An immense procession accompanied her coffin to the Père Lachaise cemetery, where some 40,000 people paid their final respects. Among them were her lifelong friend Marlene Dietrich, and Charles Aznavour (discovered in 1946 by Piaf, who brought him along on her American tours, even before he wrote her songs such as “Plus bleu que tes yeux”), as well as Gilbert Bécaud, Georges Moustaki, and Simone Signoret. And the ceremony was not without drama. Jostled by the crowds, Bruno Coquatrix, director of the Olympia musical hall, even fell into the grave! Hugo Vassal, Piaf’s official photographer, captured the scene on camera while remarking: “She’s done it again!”

“La Vie en rose”

Along with the baguette, the Eiffel Tower, and the accordion, “La Vie en rose” is an integral part of the French cultural image. Recorded on October 9, 1946, this ballad is still often heard on radio stations and in French restaurants the world over. Piaf personally wrote the lyrics, and charged her accompanist, the pianist Louiguy, with setting it to music. Disappointed with the resulting arrangement, she kept it in a drawer and only brought it out again to entrust it to her friend, the singer Marianne Michel, who was the first to sing it in the cabarets of Paris. The song became so popular that Piaf decided to record it herself, leading to the success it enjoys today. Many others have since tried their hand at the iconic ballad, from Yves Montand (Piaf’s partner at the time) to Louis Armstrong, who recorded an English version of the song on June 26, 1950 in New York with Sy Oliver and his orchestra (at the same time as he recorded “C’est si bon”). The lyrics for Armstrong’s version were written by Mack David.

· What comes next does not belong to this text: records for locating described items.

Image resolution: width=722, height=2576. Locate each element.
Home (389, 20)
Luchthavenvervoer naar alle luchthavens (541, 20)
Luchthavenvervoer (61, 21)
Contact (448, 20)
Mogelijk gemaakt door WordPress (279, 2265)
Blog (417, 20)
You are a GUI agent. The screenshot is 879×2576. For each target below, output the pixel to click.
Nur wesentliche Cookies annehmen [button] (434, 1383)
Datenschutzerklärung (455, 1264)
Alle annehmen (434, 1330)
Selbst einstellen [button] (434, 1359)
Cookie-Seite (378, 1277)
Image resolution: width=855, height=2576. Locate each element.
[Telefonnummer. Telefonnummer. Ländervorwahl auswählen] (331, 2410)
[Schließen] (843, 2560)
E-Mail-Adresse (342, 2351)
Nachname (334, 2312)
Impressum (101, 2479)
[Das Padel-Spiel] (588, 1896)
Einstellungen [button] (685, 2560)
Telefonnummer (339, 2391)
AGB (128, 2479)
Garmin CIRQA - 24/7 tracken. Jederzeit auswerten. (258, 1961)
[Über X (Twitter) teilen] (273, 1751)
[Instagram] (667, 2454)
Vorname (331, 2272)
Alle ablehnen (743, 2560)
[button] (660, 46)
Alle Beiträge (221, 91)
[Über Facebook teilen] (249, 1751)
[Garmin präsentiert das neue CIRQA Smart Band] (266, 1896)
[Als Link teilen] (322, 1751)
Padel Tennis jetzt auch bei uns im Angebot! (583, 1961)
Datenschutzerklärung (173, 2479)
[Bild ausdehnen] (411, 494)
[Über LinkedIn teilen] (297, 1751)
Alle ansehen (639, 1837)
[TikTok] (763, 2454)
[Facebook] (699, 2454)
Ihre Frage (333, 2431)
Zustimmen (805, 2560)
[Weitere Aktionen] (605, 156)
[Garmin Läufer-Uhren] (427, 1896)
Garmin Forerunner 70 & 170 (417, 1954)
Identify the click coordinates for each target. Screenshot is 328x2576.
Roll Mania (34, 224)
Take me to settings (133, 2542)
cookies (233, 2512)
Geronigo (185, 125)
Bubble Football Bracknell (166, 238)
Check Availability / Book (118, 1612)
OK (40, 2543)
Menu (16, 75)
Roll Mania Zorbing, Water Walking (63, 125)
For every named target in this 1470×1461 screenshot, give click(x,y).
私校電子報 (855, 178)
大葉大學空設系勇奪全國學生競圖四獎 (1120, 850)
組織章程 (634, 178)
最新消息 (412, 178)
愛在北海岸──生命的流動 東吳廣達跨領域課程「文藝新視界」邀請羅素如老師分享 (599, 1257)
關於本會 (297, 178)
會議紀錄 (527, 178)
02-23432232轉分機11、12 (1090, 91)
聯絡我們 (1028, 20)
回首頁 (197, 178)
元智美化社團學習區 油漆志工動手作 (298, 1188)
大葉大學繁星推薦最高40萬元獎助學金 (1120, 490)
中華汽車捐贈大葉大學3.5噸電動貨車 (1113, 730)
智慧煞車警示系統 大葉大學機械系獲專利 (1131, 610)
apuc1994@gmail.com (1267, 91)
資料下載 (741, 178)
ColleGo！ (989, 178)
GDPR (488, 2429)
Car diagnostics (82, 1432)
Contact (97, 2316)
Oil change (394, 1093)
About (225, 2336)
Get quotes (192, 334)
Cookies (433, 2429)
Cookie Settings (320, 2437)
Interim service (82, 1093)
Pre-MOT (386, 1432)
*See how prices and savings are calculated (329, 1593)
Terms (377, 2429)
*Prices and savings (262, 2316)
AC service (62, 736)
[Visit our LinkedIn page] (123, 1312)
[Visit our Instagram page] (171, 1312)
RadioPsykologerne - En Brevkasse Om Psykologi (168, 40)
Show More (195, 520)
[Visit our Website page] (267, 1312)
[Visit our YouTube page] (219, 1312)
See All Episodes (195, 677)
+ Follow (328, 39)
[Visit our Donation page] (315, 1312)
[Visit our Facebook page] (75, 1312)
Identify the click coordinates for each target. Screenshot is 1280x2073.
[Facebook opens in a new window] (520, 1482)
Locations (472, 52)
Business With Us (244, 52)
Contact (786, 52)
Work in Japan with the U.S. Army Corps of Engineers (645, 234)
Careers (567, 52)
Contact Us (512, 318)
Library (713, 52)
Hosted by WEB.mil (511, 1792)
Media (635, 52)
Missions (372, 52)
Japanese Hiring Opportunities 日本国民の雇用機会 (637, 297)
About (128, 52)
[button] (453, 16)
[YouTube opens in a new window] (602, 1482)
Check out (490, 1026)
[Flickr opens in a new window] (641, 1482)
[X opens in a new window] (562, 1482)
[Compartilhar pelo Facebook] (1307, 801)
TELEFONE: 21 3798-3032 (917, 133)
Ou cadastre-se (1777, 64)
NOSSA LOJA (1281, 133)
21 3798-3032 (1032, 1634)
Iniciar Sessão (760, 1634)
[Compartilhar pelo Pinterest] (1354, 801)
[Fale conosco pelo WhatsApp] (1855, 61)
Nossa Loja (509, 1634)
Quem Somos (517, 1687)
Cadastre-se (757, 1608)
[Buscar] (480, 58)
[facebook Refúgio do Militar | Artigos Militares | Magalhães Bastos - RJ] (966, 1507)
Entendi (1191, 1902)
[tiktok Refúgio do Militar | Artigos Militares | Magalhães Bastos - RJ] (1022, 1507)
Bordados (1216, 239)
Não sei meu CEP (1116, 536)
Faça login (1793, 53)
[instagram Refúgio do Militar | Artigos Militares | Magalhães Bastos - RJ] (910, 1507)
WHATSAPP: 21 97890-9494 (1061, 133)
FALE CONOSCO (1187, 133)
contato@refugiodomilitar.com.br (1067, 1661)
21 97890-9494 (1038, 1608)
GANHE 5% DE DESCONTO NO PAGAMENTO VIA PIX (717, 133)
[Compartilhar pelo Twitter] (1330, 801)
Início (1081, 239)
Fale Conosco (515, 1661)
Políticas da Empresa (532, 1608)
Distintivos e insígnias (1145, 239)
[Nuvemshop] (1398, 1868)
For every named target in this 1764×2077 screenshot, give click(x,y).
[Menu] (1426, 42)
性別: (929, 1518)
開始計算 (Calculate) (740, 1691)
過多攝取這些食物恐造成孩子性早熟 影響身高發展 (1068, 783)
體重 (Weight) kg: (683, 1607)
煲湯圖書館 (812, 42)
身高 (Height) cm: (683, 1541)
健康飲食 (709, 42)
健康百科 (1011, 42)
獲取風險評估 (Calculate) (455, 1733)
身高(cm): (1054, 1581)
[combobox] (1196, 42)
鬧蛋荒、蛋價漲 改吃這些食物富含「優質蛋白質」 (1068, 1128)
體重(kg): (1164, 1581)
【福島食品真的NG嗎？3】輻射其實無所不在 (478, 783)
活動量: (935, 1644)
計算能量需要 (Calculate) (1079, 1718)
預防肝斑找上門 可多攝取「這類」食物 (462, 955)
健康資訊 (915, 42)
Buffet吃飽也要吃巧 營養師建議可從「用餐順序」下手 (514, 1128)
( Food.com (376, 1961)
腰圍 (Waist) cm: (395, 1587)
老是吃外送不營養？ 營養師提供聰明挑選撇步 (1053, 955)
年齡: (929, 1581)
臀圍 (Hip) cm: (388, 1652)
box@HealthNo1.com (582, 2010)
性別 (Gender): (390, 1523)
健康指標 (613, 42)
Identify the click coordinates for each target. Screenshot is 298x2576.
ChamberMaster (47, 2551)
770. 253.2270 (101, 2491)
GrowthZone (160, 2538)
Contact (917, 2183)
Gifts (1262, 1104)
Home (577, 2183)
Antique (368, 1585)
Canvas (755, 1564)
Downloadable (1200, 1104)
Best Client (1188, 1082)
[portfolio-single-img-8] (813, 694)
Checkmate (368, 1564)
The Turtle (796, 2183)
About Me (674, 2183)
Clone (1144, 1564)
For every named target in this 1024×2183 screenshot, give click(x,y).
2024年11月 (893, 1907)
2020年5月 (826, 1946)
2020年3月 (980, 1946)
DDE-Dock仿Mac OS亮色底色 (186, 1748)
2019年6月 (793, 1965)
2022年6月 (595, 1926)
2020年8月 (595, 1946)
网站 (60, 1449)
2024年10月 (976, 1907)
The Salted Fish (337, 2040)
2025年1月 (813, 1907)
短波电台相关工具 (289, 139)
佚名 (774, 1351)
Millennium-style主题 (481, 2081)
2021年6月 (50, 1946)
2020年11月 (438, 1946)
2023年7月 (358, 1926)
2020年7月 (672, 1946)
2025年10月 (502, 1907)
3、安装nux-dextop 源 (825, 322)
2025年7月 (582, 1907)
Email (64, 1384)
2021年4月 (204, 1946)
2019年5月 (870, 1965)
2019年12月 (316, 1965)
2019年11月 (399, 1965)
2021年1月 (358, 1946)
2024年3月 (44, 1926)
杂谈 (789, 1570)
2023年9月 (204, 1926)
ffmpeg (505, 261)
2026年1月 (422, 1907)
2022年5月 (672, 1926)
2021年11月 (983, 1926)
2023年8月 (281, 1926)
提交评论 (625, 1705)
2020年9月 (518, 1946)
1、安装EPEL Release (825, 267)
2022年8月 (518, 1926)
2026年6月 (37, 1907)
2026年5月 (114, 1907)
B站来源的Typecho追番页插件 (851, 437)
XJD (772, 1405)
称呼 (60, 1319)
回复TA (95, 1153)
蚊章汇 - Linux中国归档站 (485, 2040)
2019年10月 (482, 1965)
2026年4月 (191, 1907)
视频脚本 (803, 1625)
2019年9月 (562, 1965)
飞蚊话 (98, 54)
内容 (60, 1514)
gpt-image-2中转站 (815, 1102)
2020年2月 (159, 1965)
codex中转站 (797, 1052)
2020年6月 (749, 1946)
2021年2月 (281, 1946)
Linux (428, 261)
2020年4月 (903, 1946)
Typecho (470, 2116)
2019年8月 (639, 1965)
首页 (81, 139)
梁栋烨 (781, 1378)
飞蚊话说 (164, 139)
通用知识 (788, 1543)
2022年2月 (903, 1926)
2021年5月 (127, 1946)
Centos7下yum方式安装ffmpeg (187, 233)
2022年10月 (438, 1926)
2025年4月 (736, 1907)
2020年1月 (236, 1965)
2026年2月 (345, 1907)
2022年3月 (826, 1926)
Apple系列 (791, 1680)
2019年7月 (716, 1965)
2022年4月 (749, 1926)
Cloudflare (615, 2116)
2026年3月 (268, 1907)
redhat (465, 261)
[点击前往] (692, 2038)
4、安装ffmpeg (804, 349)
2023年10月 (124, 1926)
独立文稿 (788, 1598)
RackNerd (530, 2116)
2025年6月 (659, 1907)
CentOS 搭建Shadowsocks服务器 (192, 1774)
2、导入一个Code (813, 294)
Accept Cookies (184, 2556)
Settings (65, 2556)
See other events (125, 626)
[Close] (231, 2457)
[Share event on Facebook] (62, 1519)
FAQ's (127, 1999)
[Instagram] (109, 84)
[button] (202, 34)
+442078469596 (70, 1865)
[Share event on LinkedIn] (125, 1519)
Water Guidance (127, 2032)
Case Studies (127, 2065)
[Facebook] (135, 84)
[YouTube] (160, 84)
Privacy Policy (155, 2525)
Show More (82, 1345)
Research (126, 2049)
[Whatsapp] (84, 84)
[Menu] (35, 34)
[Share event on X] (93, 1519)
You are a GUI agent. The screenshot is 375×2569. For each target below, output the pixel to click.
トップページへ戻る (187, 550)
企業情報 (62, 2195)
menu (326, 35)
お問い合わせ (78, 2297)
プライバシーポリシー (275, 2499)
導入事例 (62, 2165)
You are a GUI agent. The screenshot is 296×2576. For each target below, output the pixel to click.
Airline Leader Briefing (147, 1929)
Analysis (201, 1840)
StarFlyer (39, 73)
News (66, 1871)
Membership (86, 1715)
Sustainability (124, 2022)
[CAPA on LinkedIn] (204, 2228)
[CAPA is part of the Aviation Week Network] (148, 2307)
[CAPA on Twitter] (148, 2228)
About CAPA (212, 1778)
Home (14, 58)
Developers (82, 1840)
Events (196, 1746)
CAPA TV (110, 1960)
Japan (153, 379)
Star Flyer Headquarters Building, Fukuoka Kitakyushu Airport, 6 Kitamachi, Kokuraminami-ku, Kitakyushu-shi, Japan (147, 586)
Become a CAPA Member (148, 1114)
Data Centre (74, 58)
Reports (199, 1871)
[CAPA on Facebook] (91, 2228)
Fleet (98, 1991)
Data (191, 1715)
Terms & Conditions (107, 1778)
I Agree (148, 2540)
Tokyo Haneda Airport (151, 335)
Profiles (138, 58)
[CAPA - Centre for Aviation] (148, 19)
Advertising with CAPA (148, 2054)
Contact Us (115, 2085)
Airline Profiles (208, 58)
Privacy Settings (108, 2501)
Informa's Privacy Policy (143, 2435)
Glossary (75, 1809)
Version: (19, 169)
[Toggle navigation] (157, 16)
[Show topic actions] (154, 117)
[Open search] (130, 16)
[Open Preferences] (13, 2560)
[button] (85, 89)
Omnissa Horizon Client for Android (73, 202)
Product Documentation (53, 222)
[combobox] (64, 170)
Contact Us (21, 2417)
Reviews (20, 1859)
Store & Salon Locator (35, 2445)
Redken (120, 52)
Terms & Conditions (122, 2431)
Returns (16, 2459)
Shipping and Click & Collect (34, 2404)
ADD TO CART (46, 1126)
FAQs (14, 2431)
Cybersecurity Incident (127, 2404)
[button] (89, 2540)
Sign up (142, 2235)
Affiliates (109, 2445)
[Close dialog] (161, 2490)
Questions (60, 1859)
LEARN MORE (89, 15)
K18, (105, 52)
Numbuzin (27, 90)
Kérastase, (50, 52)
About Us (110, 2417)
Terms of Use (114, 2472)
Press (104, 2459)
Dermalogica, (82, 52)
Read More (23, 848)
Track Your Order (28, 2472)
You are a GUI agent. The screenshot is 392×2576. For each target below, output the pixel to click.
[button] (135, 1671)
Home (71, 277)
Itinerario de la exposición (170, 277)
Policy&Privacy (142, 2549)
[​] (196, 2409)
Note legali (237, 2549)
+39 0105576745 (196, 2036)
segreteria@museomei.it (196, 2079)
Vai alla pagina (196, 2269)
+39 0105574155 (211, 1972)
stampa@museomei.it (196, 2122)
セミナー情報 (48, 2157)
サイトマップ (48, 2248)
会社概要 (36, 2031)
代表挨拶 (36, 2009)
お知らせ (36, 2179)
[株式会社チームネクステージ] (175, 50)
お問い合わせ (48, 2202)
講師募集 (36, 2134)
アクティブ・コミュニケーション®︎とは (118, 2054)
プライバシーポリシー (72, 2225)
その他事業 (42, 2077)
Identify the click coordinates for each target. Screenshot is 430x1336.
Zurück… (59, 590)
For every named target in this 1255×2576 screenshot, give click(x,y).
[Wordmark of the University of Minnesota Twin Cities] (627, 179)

Michel Legrand released an instrumental version in 1959, Grace Jones created a disco revisit in 1977, Iggy Pop drew inspiration from Armstrong’s version for the music while retaining the French lyrics for a cover on his 2012 album Après, Patricia Kaas performed it the same year at the Town Hall as part of her Kaas Sings Piaf tour to commemorate the 50th anniversary of Piaf’s death, and the French-American jazz singer Madeleine Peyroux continues to perform the French standard in venues across the United States. The song itself won a Grammy Award in 1998, and was the most popular song in the U.S.A. for many years after. It is also worth noting that Olivier Dahan’s 2007 biographical film on Piaf’s life starring Marion Cotillard was released in the United States under the title La Vie en rose. But the original French film was actually called La Môme (“The Kid”), an affectionate nickname given to Piaf by the French. Cotillard won an Oscar for Best Actress for her performance, and quickly became a new icon of French cinema.